Document excerpt:
--- START ---

One particularly prominent example is Indian classical music: the teaching methods of its two major strands (Hindustani and Carnatic) are almost exclusively oral.

=== In the West ===

Historically, the Western classical music tradition has been based on the process of learning new pieces from musical notation, and hence playing by ear has a lower importance in musical training. Before the widespread use of sheet music, much early medieval Western music was learnt by ear, particularly in monasteries.

However, many teaching methods in this tradition incorporate playing by ear in some form. For instance, "ear training" courses are a standard part of conservatory or college music programs (including use of Solfège), and the Suzuki method, which incorporates a highly developed focus on playing by ear from a very young age.

In the West, learning by ear is also used heavily in the genres of folk music, blues, rock, pop, funk, reggae, and jazz. While most professional musicians currently active in these genres are capable of reading musical notation, playing by ear is still widely practiced for a number of reasons. Among those are ease and speed of learning songs, flexibility while improvising and playing variations, and working around the limitations of western musical notation.

--- END ---

Work to complete:
Answer these questions from the passage on playing by ear:
(a) What are the two major strands of Indian classical music?
(b) Where in particular was much early medieval Western music learned by ear?
(c) Which method focuses heavily on playing by ear from a very young age?
The rows that come after this text are not used for anything here.

Provided material:
--- START ---

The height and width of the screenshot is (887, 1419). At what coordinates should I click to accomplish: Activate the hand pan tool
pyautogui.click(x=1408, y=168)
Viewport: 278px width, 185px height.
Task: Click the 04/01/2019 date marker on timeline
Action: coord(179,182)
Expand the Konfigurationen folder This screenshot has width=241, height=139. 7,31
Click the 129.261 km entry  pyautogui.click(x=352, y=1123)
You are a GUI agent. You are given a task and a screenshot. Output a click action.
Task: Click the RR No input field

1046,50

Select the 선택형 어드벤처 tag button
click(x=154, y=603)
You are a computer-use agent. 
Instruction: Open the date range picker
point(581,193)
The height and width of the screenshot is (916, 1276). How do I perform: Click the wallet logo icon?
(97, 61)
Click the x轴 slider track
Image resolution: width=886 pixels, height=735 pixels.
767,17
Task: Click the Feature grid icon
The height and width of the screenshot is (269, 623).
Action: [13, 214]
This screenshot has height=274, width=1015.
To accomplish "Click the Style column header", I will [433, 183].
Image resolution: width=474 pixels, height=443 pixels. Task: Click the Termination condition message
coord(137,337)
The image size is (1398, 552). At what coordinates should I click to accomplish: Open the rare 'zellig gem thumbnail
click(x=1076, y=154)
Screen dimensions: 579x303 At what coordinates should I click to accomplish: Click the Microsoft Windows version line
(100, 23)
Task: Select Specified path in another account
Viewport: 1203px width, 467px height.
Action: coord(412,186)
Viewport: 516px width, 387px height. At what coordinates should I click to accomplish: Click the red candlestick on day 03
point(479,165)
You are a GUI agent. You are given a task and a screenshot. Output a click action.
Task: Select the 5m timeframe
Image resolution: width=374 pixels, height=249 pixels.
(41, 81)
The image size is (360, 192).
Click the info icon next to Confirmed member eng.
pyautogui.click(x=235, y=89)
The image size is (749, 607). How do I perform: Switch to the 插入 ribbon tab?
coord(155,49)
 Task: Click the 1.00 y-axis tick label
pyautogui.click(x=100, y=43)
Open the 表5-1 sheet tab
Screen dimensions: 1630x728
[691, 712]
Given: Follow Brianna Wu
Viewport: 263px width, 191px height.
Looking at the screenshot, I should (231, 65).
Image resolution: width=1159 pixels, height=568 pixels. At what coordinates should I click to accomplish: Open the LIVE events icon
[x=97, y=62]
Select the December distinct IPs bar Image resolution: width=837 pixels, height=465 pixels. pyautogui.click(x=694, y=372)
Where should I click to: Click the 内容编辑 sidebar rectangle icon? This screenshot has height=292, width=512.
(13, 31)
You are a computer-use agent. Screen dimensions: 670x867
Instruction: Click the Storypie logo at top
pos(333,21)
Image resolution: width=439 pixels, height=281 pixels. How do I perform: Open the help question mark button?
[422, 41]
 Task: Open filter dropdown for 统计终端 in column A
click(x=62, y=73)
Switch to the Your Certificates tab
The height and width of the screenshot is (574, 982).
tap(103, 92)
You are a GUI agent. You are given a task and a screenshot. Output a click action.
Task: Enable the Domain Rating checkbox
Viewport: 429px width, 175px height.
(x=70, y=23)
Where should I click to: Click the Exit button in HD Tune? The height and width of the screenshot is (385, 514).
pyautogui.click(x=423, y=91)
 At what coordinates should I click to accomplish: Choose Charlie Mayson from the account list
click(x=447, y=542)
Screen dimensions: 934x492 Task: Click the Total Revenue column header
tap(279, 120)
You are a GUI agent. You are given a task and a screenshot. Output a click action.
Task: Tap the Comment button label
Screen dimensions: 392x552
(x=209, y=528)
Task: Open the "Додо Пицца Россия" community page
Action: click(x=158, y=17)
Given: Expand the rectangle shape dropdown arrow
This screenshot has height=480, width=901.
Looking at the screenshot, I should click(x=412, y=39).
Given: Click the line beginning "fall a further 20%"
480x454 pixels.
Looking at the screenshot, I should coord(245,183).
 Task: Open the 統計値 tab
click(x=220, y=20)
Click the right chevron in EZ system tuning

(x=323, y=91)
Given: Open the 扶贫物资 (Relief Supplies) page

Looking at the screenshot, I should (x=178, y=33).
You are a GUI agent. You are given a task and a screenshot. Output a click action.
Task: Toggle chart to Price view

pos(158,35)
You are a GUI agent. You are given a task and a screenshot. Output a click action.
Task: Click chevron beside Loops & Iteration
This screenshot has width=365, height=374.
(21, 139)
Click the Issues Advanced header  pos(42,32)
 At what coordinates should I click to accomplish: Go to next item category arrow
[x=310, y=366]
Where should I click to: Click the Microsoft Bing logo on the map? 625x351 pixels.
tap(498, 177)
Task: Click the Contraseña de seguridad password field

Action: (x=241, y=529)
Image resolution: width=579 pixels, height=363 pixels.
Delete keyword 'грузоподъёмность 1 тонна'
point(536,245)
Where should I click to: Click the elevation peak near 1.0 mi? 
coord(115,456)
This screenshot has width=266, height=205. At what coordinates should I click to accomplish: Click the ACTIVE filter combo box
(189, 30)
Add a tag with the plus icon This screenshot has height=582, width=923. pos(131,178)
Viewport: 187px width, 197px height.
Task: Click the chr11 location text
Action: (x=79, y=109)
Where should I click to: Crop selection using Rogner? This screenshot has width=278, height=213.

--- END ---

Result for this exercise:
(a) Hindustani and Carnatic.
(b) In monasteries.
(c) The Suzuki method.